Listening to the Coode Street Podcast this morning, I heard Gary mention that, as far as we know, the Hugo is the only award that causes any noticeable effect on book sales. A week ago I would have agreed with him, despite this based entirely on anecdata.
You see, anecdata is all we have. No one does exit polls at bookstores to ask customers why they bought a particular book. We do know, however, that large numbers of people — from Gary & Jonathan to Neil Gaiman to myself — claim to have bought books in their youth specifically because those books were Hugo winners. There’s sufficient mass of anecdata for us to believe that some effect occurred, though we have no idea of the real size.
These days, however, we also have epos data. That’s electronic point of sale, to those of you not in the IT or retail industries. It isn’t accessible to everyone, but publishers do get it, and they are sometimes willing to share.
At Alt.Fiction last weekend I was on a panel about the value of awards. With me on the panel was Tom Hunter, the administrator of the Arthur C. Clarke Award. Tom said that he has seen epos data showing that, these days, winning the Clarke has a significant positive effect on epos sales. In other words, when news of the Clarke result goes public, significant numbers of people go out any buy the winning book.
I said “these days” advisedly, because this effect has only been observable in the past two years. That, I am sure, is down to the sterling work that Tom has done promoting the Clarke Award and getting it covered by major media outlets from SFX to The Guardian.

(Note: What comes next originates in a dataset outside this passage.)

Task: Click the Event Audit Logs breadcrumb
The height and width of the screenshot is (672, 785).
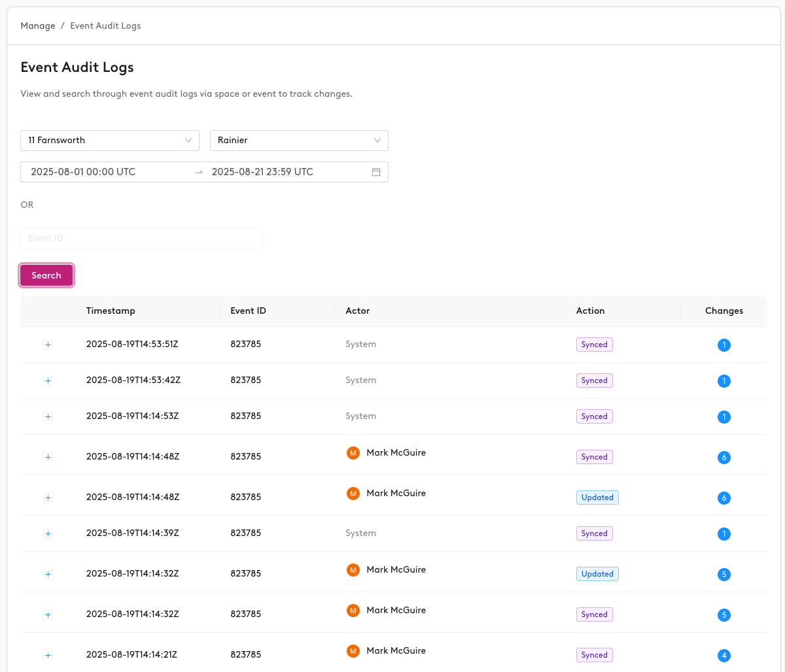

And that’s the point I want to make here. The Hugo is famous primarily because it was the first (and for several years pretty much the only) award for science fiction and fantasy. These days we have lots of awards. We are almost as fond of them as the romance people, and probably for very similar reasons. In order for an award to be of any use in such a crowded market, it has to be effectively promoted, and it has to be respected. This isn’t easy to do, but Tom has proved it is possible. Hopefully it is a lesson that WSFS will learn, and not continue to try to rein in Hugo marketing least the “wrong sort of fan” be encouraged to vote.